App Control will always start in audit mode to avoid blocking anything. Over a period of time we'll catalog all of the applications that run on the endpoints and verify that they are legitimate software. Those will get added to the allow list and once the number of applications that are flagged as not being on the list gets to zero, we can flip the policy over to enforce and block everything else.

We've got the granularity to enable policy enforcement all the way down to individual endpoints, so it's possible to have some endpoints in enforce while others are still learning in audit mode. We'll handle flipping a policy from audit to enforce since we've got all the data and can build automation around it. This isn't something you'll need to do. We fully understand the gravity of that change and the potential business impact, so we're working on ways to do this without breaking things.

Figuring out exactly when you have enough data is kind of a hard problem. If a user only runs an application once a week, then you'll have to wait at least a week to see that application. If they are out or it doesn't get run you may think you've seen all the applications, but you haven't.

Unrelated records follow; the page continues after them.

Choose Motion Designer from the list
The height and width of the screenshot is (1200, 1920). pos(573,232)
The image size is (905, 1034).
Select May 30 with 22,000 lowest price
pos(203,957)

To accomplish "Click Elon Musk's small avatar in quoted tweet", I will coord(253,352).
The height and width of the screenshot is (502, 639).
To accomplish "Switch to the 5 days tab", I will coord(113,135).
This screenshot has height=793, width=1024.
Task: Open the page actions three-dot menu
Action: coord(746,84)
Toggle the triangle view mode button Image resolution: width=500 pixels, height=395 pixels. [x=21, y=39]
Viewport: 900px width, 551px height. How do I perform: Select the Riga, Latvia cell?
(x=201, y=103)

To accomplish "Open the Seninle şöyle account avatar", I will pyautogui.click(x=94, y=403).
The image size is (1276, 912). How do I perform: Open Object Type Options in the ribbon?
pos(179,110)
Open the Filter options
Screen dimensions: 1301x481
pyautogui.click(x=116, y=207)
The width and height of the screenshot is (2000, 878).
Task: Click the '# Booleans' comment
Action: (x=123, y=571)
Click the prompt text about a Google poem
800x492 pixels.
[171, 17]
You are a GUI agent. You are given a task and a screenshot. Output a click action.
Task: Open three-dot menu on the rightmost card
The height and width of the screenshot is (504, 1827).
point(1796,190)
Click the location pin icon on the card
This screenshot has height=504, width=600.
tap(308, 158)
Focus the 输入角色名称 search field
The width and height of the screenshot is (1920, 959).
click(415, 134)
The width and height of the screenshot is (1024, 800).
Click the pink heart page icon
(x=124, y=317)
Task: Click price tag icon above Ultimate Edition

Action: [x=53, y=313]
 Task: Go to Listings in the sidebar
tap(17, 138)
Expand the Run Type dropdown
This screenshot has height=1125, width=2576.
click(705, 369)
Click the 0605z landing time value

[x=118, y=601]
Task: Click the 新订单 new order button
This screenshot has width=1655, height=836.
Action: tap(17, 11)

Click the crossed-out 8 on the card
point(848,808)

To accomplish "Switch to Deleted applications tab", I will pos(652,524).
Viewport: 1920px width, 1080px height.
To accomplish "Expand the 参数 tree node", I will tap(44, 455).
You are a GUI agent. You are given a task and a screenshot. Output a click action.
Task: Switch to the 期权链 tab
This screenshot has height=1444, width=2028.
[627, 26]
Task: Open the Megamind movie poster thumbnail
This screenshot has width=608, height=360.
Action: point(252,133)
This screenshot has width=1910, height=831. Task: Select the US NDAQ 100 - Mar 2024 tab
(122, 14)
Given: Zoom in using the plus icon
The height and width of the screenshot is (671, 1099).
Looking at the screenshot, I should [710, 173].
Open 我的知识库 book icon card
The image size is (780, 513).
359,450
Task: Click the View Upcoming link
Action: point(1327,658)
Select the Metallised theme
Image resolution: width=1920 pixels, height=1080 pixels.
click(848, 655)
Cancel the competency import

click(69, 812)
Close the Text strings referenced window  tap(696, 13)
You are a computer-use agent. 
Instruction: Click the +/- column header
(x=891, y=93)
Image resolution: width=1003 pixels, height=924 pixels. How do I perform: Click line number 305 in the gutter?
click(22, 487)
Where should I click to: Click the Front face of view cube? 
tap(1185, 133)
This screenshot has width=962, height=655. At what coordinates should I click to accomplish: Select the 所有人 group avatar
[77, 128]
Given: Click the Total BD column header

One way we're looking to mitigate this and new applications after a policy is enforced is by making the feedback loop quick when something is blocked. Instead of trying to pass this along to the Huntress admin users and asking them to quickly respond and make a policy decision, we're going to make the decision quickly based on whether the application is legitimate or not and then notify the Huntress admins so they can decide if they want to block the application in the future.

This should balance the need to get work done and get out of the way of the users with security. It can never be perfect because usability and security are inversely proportional, but it should make it a lot better than letting users (who are often local admins) run whatever they want unchecked.

This would be a concern not having this available, when onboarding we'd want to audit the rules first, see what is aligned before pushing to the masses.